> _DATASET ENTRIES_:
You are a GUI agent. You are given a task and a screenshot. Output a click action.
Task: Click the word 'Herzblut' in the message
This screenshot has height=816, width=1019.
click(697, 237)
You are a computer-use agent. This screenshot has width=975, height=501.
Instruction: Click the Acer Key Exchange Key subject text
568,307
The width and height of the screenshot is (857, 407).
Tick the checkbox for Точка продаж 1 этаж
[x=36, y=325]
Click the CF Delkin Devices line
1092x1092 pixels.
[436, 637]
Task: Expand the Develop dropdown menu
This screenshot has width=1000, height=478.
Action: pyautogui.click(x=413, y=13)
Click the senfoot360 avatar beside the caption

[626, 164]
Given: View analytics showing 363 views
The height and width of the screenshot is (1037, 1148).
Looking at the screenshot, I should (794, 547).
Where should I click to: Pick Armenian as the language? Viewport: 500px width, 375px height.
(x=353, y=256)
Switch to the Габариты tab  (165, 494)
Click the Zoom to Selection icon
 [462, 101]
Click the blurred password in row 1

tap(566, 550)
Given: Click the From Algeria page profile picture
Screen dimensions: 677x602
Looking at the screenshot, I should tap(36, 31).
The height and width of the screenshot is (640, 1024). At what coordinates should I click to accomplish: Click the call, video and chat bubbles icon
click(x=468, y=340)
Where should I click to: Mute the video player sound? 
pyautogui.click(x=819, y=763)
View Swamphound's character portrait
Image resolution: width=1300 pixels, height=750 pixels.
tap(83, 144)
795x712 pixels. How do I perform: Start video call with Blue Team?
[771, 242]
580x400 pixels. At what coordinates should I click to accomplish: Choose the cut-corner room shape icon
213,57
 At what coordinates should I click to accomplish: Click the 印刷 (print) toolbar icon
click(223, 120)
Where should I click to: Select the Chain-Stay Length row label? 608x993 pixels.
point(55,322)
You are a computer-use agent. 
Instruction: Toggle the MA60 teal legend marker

> _WORK INSTRUCTION_:
Say how many lines of the preceding data include the word "computer". The number is the whole answer.

> _RESULT BELOW_:
2